> _Excerpted text_
This is a rush transcript from "Special Report," November 9, 2010. This copy may not be in its final form and may be updated.
(BEGIN VIDEO CLIP)
SENATE BUDGET COMMITTEE CHAIRMAN KENT CONRAD, D-ND: We are borrowing 40 cents of every dollar we spend. That cannot continue for much longer. It is totally unsustainable. If we stay on the course we are on today, we are headed for a debt that will be 400 percent of the gross domestic product of the United States.
People on the left who don't want to touch entitlements, that is just unrealistic. The idea that nothing has to be done is divorced from reality.
SENATOR EVAN BAYH, D-IND : I would say look at other countries and see what happens to the most vulnerable when those countries have become deeply indebted.
(END VIDEO CLIP)
BRET BAIER, ANCHOR: Two moderate Democrats talking out about the entitlement issue, how crucial is it to deal with it quickly despite that many Democrats on the campaign trail, including Nancy Pelosi and even President Obama, talked about Republicans wanting to privatize Social Security and Medicare and use the issue in the election leading up to Election Day.
This comes on a day when a non-partisan foundation Pete Peterson started running ads to instruct people about the issue. Let's bring in the panel about the debt and deficit, Steve Hayes, senior writer for the Weekly Standard, Mara Liasson, national political correspondent of National Public Radio, and we welcome Tim Carney, senior political columnist at the Washington Examiner.
Tim, let's start with you. Listen, it's not a surprise that these are moderate Democrats speaking about the issue, but it is fairly stark this close to the election to hear this opposed to some of the things the Democrats said on the stump.

> _List of tasks_
1) In the transcript, what share of US gross domestic product does Kent Conrad say the debt is headed for if the current course continues?
2) Reproduce the transcript word for word, from "This comes on" up to and including "the Washington Examiner.".

> _Records provided_
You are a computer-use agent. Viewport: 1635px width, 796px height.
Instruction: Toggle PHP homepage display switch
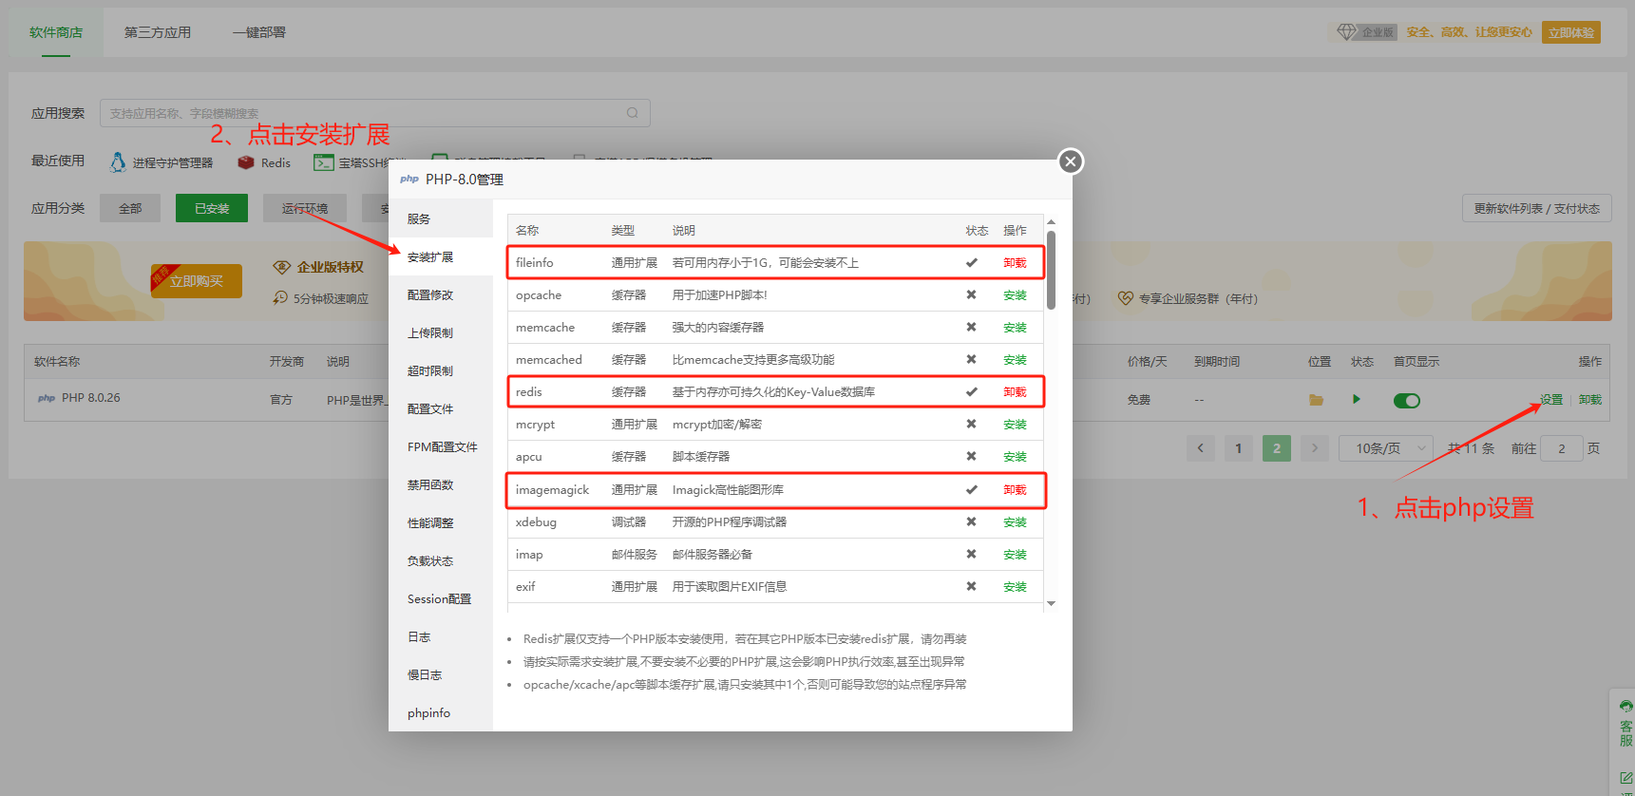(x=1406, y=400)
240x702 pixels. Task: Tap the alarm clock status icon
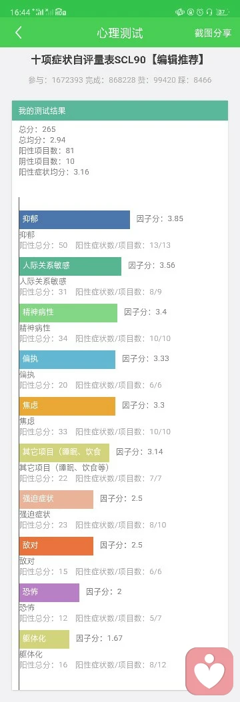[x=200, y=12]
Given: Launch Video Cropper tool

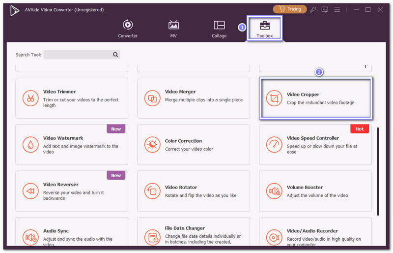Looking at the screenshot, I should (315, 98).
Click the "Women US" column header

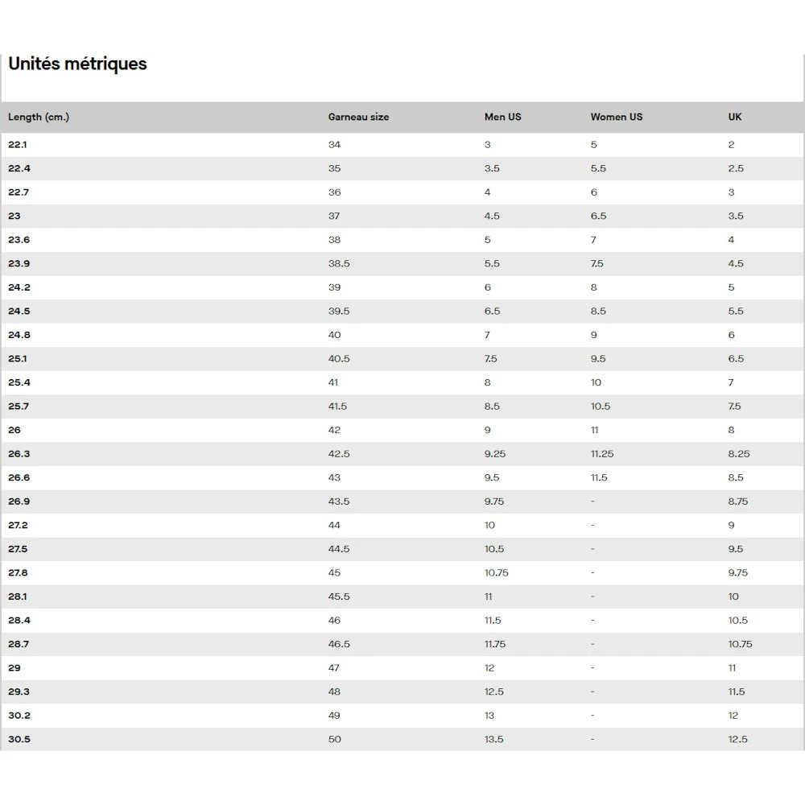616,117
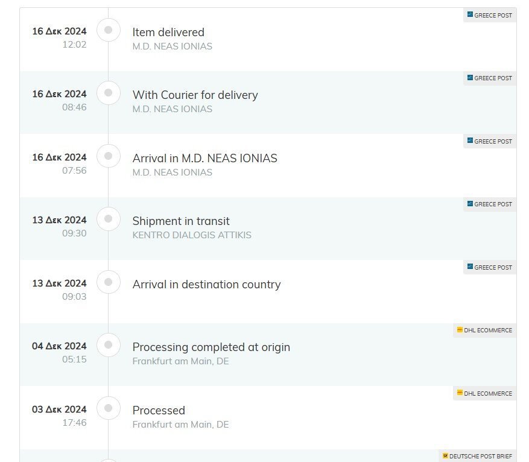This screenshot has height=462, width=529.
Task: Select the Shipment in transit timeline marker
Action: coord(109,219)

* * *

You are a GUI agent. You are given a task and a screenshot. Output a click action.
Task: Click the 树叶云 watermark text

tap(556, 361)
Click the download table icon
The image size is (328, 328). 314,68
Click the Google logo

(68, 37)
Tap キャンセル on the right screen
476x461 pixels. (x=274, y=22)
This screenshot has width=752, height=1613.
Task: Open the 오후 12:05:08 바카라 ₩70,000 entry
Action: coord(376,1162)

> _Answers by item_
1) 400 percent of the gross domestic product of the United States.

2)
This comes on a day when a non-partisan foundation Pete Peterson started running ads to instruct people about the issue. Let's bring in the panel about the debt and deficit, Steve Hayes, senior writer for the Weekly Standard, Mara Liasson, national political correspondent of National Public Radio, and we welcome Tim Carney, senior political columnist at the Washington Examiner.